17 de febrero de 2008

Soluciones

Yo suelo utilizar la M-50... la cojo a la altura de la Avda de la Albufera, primero paso por la M-40, y luego paso por la M-31 que une una con otra...

Ese es mi recorrido habitual... pero no por ello ha dejado de suponerme un gran esfuerzo... la carretera que une ambas vías, también es una carretera de "tráfico", pero no precisamente de coches... por allí circulan toxicómanos que van en busca de su propio infierno disfrazado de pico... caminan como sujetos por una gran percha, por los arcenes, por las incorporaciones, por los carriles, cruzan la autovía como si fuera una zona peatonal, y no hay control que los controle más que la suerte...

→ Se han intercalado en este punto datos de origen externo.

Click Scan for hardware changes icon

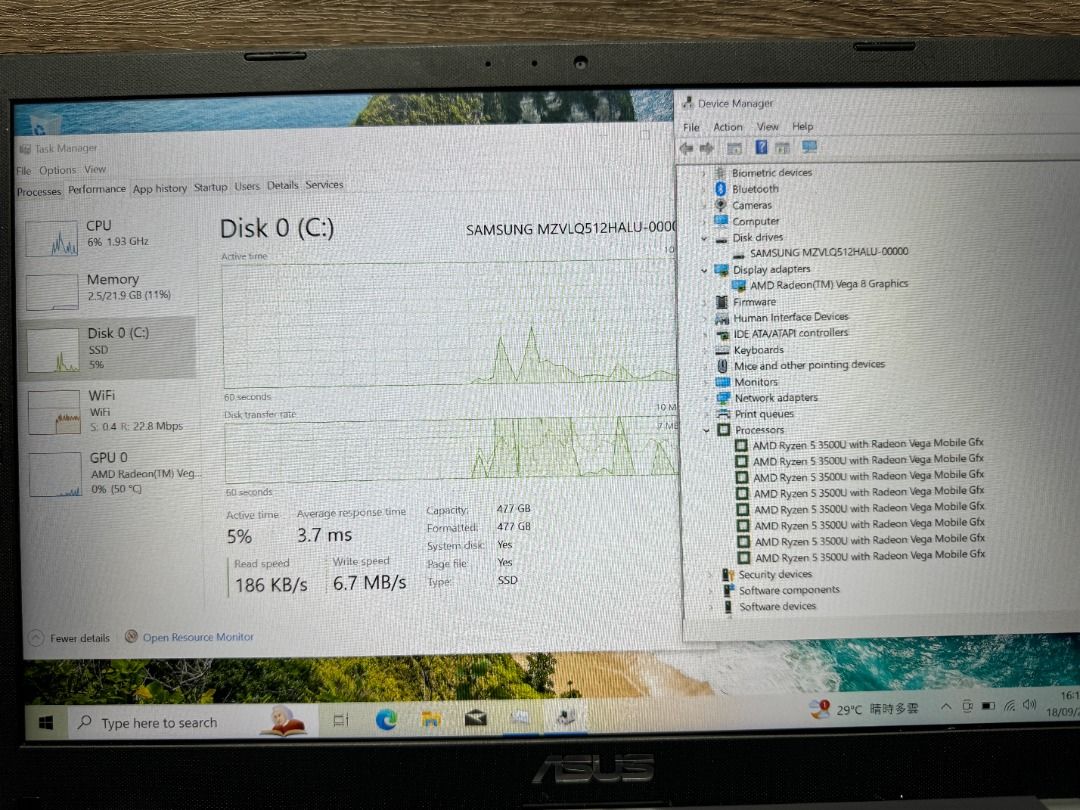810,147
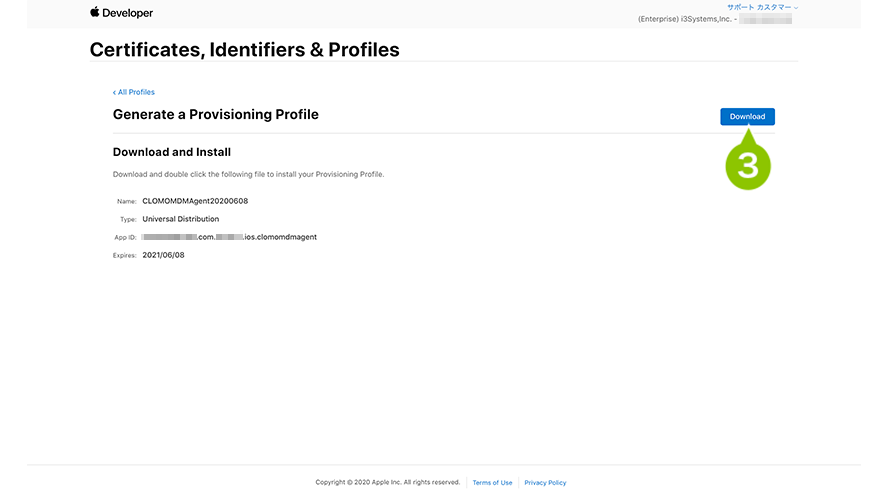This screenshot has height=500, width=889.
Task: Download the provisioning profile
Action: (747, 116)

Hace meses, tuve ahí un percance... en la curva de entrada a la M-31, eran algo más de las 8 de la noche, y yo circulaba despacio, más de lo normal, por suerte... entonces ví una sombra que aparecía por delante del quitamiedo y ví perfectamente que al verme, se avalanzó y se tiró en dirección a la trayectoría de mi coche... como pude dí un volantazo, seguido de otro para evitar el quitamiedo del lado contrario, y seguido de un frenazo que me paró a escasos centímetros de la valla... al mirar por el espejo retrovisor, ví que el coche de atrás había intentado la misma maniobra, pero con menos tiempo de reacción, y menos espacio, le fue imposible...

Vi volar a una persona, y eso no se olvida... le ví pasar por encima del coche y caer en el suelo... y se me paró hasta la sangre en las venas... apartamos los coches, llamamos a quien era necesario, y esperamos... el chaval, al llegar la ambulancia, no solo hablaba, sino que hasta tenía muecas parecidas a sonrisas que no logro entender...

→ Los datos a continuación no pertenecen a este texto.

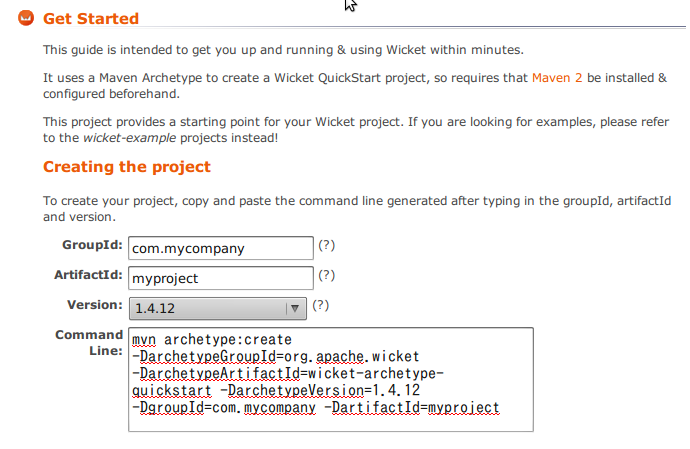Click the italic wicket-example text
This screenshot has height=449, width=690.
coord(129,138)
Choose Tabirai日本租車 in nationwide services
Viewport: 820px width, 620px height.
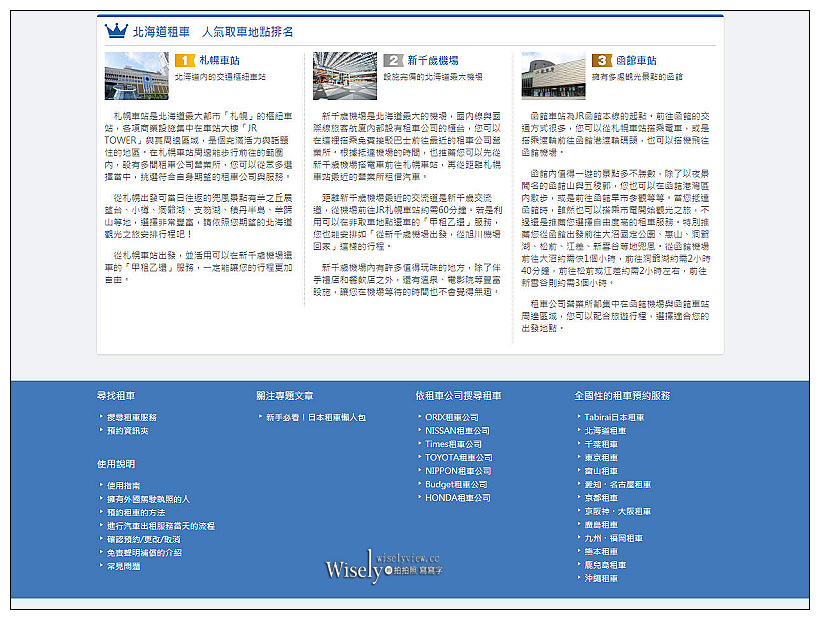(614, 417)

La Guardia civil, en un alarde de ingenio, terminó por colapsarme el humor, ante su insistencia en preguntar, "porqué no me había dado yo contra el quitamiedo"... cansada ya, y comida de nervios, terminé por gritar, "no me he dado, pero si te has quedado con las ganas, agarro el coche y lo estampo, y así, te quedas tranquilo...", el hombre me pidió calma, y yo a él silencio...

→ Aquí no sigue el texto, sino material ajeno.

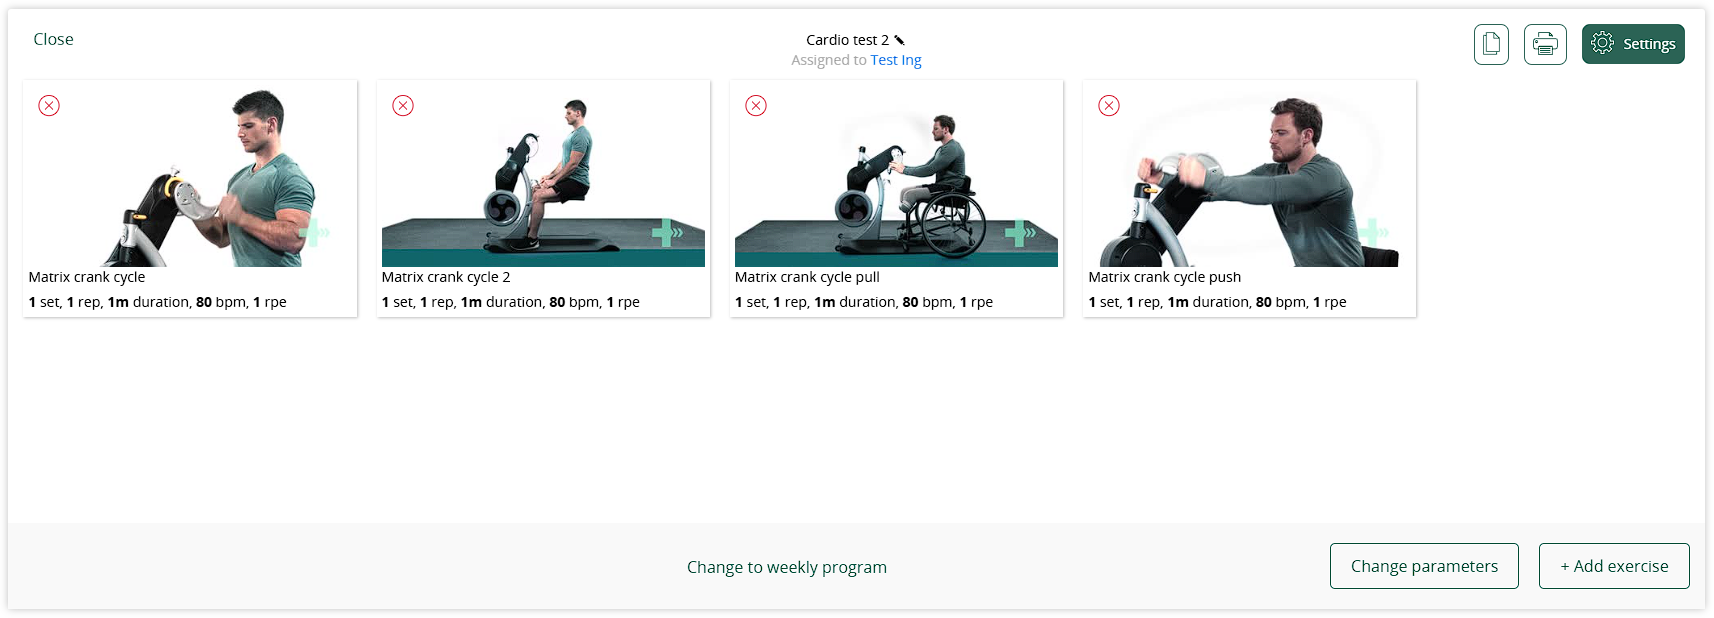The height and width of the screenshot is (618, 1714).
Task: Open the Matrix crank cycle thumbnail
Action: pos(190,176)
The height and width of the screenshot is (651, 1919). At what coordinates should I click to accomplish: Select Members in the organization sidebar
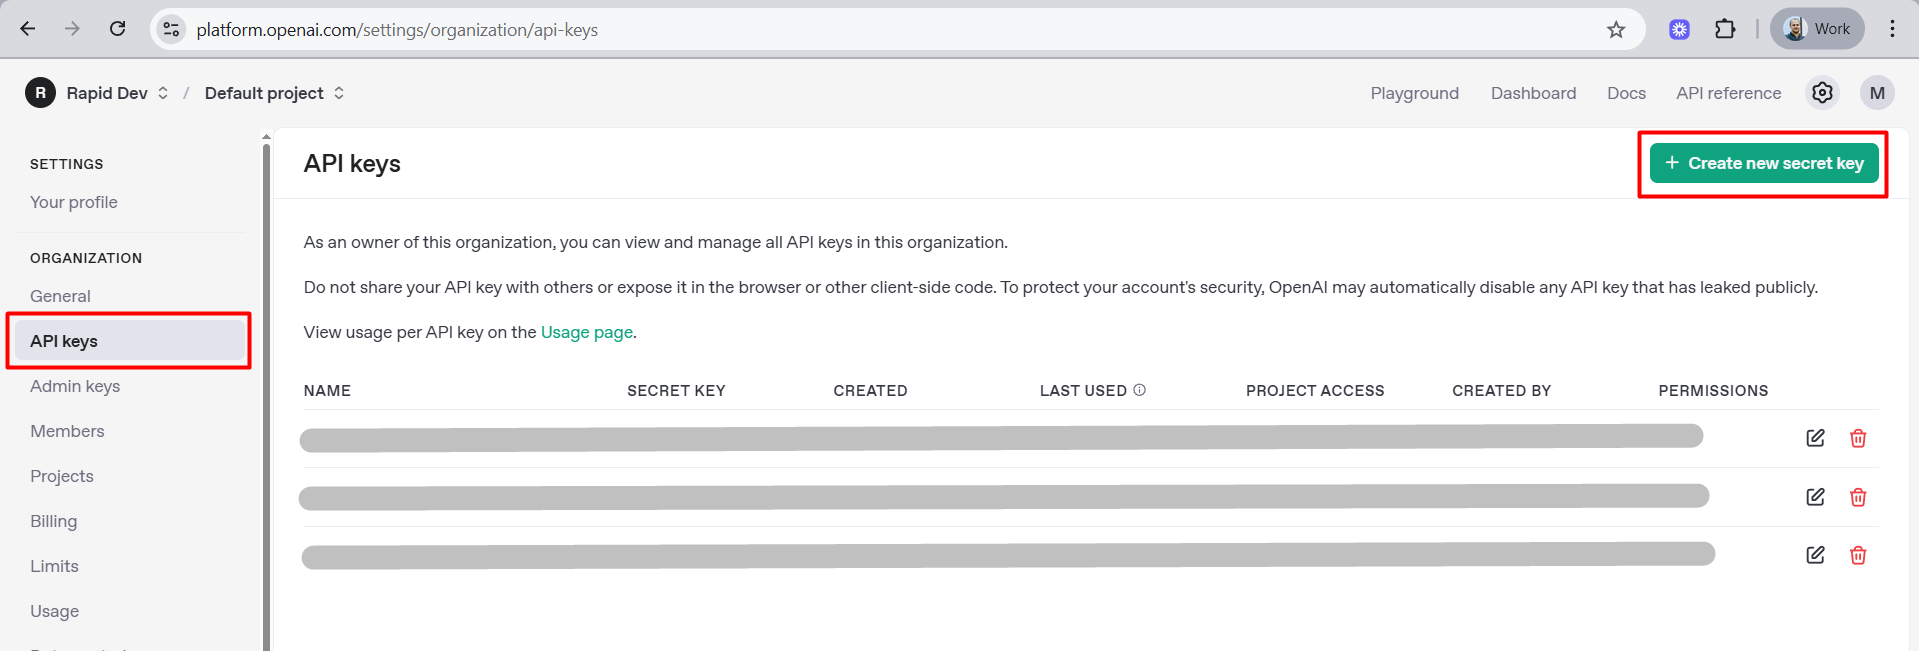point(67,431)
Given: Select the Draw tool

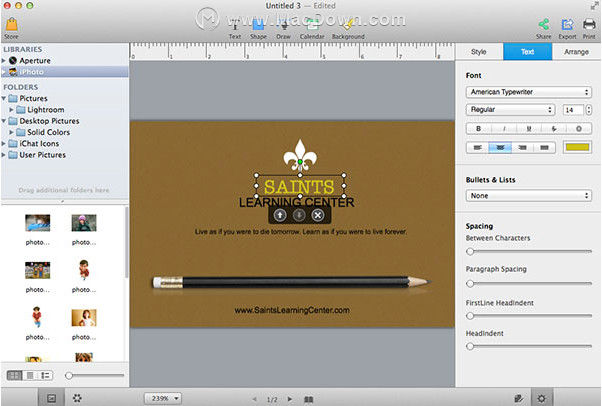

Ese tramo de la M-31 es un peligro, por la curva que tiene una nula visibilidad, y también porque aun no consigo entender porque tiene esa hilera increible de farolas, y SIEMPRE están apagadas... los yonkis que van y vienen, lo hacen sin chaleco, evidentemente, pasean por el arcen como yo por el pasillo de mi casa, y a cualquier hora... no importa ni si quiera que llueva, ellos son transeuntes obligados de esa vía...

Pero no entiendo porque esas luces no funcionan nunca, no entiendo porque no se ponen los medios para evitar ese riesgo, que me parece excesivo e innecesario... no entiendo, porqué esa zona de la carretera es una zona sin ley ni normas, sin vigilancia y sin seguridad, tanto para ellos, como para los conductores...

Por pedir, pediría que se eliminara ese gueto de marginación, pero soy consciente de que si no es ahi, será en otro sitio... pediría ayuda para que esa gente encuentre una solución... pediría la legalización de unas drogas que en el oscurantismo de la ilegalidad sólo logran hacer proscritos y desheredados... pero todo eso se me antoja muy complicado como para que nadie lo escuche... por eso, lo unico que pido es que ya que se pusieron las farolas, ya que están ahí, ya que hacen falta... le importaría a alguien, darle al botoncito de On????...

No me digan más... es que ese alumbrado no se puede inaugurar...

3 comentarios:

Rodolfo Serrano dijo...

Un beso.

lunazul dijo...

Está claro que hay cosas que no interesan.

Increíble, pero cierto.

Un beso, nena.

Paseando por tu nube dijo...

Es una de las muchas barbaridades que tenemos que vivir en Madrid, aunque entiendo tu preocupación, pues ese es el mal que tú tienes que vivir diariamente. Lo siento.